Garza also took time to respond to questions about the budget's consolidation of quality-of-life offices focused on traditionally underrepresented communities, a change from their previously standalone work. The move drew several local organizations to protest at City Hall on July 18 due to concerns about transparency and the offices' independence, but Garza said the change will not reduce the civic focus on their work.

“The bringing together of the Equity Office, the Civil Rights Office and the department of small/minority business affairs is to bring some kind of mass to that effort all in the same vein of trying to open doors where doors have been closed in the past, responding to complaints where people have been discriminated against either because of their races, creed or faith," Garza said. "When we talk about equity, it’s how can we preach the gospel of being open as a community to all people and not see them through any specific lens."

Budget calculations explained


Beyond the upcoming fiscal year, staff also shared some perspective on Austin's budgeting approach and what the city may face through the 2020s as economic conditions change.

Budget planners said they don't expect any immediate impacts on city revenue collections as a result of the property tax legislation approved by state lawmakers this summer. However, the state-imposed 3.5% cap on year-over-year property tax revenue growth remains a factor limiting Austin's collections even as the local property tax base is rapidly expanding.
Due to recent legislation, the bulk of Austin's property tax rate is limited by a state law requiring annual revenue increases of 3.5% or less. (Courtesy city of Austin)
Nelson and Budget Officer Kerri Lang said the budget is drafted with a tax rate designed to hit that 3.5% cap—$0.4242 per $100 in assessed property value—in order to keep Austin on stronger footing with budget deficits now projected as soon as 2027.

“It is prudent for us to make sure that as we are trying to capture that base increase, that we are setting ourselves up as a city to be fiscally sound in the out years. And with that cap, it’s hard to do that if we don’t go to the 3.5%," Lang said in an interview following the council session. "It puts us in a situation where it builds bigger deficits in the out years."

Nelson agreed, saying that state lawmakers essentially incentivized cities to hit the maximum increase every year to avoid losing out on tax base growth.


Nelson also said many key items addressed in the budget are proposed as one-time, rather than recurring, spending in an effort to roll out improvements while saving money long-term.
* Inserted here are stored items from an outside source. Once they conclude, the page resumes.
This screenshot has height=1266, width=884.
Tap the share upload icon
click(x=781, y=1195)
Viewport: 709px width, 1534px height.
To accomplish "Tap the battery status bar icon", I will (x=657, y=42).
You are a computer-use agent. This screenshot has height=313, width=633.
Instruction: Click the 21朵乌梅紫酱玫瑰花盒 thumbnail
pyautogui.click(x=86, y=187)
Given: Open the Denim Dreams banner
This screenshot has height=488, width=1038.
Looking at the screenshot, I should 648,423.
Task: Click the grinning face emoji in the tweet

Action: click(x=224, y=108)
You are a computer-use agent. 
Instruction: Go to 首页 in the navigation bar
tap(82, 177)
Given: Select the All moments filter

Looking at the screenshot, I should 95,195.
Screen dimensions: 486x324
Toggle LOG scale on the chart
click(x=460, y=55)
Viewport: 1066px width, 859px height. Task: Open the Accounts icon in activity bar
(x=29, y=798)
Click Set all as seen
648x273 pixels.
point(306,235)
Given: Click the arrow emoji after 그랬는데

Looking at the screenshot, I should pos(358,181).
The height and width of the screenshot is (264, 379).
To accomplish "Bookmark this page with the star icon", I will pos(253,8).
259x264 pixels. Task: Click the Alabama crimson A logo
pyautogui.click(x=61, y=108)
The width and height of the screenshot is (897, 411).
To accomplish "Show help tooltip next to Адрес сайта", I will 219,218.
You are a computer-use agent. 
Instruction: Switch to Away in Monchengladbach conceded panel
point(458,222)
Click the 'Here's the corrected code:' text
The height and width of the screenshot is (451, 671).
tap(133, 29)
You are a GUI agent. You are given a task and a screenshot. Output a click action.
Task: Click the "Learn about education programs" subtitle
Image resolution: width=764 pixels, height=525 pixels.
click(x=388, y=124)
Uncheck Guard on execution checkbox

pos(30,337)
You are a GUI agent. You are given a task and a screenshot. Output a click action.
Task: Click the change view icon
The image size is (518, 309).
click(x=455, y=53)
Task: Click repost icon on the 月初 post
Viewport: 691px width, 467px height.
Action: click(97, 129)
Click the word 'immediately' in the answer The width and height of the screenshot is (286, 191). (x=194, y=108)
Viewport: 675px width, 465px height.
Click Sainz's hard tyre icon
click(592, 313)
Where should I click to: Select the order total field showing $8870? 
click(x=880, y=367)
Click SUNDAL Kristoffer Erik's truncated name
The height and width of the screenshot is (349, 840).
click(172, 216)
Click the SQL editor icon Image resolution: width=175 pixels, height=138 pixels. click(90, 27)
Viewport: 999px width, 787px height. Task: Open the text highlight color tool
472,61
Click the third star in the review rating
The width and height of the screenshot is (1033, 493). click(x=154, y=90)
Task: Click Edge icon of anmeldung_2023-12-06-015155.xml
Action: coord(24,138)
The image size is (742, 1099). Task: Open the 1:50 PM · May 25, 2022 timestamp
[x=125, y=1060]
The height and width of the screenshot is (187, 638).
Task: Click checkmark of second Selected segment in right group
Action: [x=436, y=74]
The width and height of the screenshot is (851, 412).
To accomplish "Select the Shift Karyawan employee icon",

"It’s repairing our facilities or doing other capital-type needs, and it’s saving taxpayers money in the medium term because we’re not issuing debt—which drives up the cost that they would be paying for on an uncapped part of the tax rate in a later year," he said.

In a similar vein, the budget would also increase Austin's reserves from 14% to 17% of the general fund in case of unexpected downturns or emergencies, a plan council seemed generally supportive of. The move would get reserves to $225.5 million next year—about 10% more than in this year's plan.

“We had a favorable audit report come out about it, and just as a financial services guy I think that would be important for us to get done," Nelson said.